=== Dataset records ===
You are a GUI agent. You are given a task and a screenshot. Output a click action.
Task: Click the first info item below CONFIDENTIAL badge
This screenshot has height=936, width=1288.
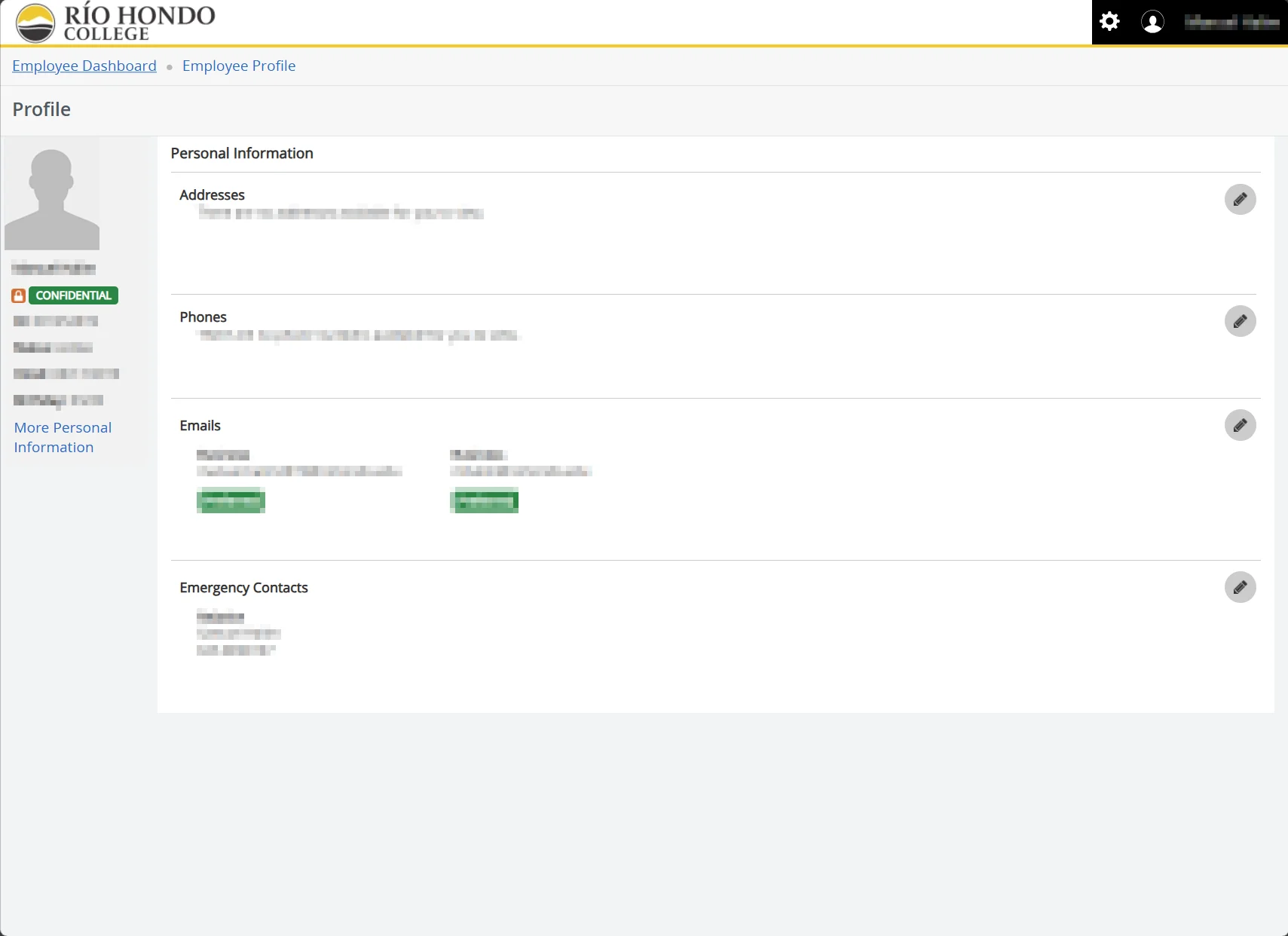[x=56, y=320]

...

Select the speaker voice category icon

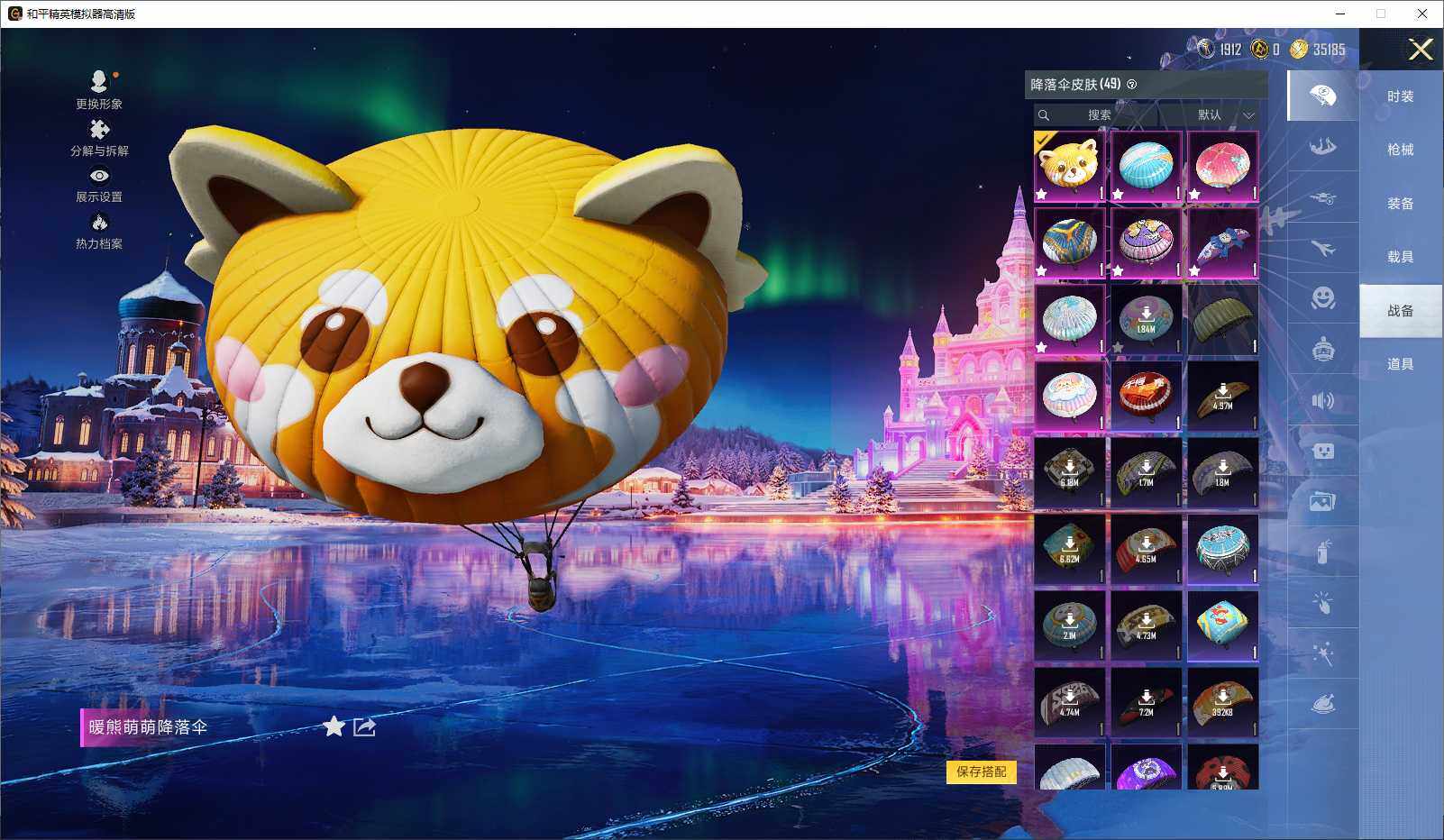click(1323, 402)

* * *

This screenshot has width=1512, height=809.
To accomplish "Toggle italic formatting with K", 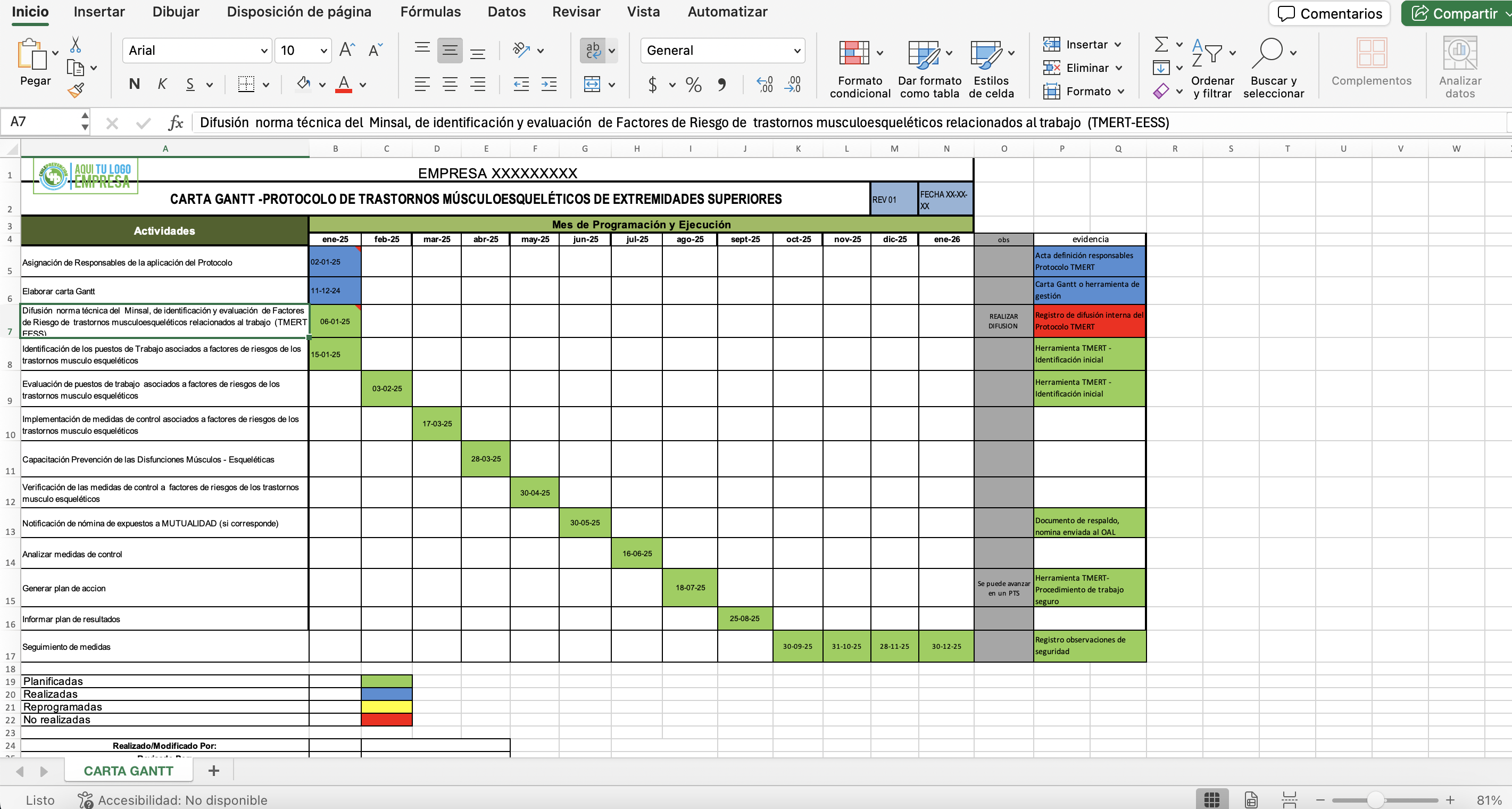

=== Exercise description ===
The answer should consist only of the lines above from the one with "This screenshot has width=1512, height=809." through the one with "italic formatting with", repeated exactly, with no pictures among them.

=== Response area ===
This screenshot has width=1512, height=809.
To accomplish "Toggle italic formatting with K", 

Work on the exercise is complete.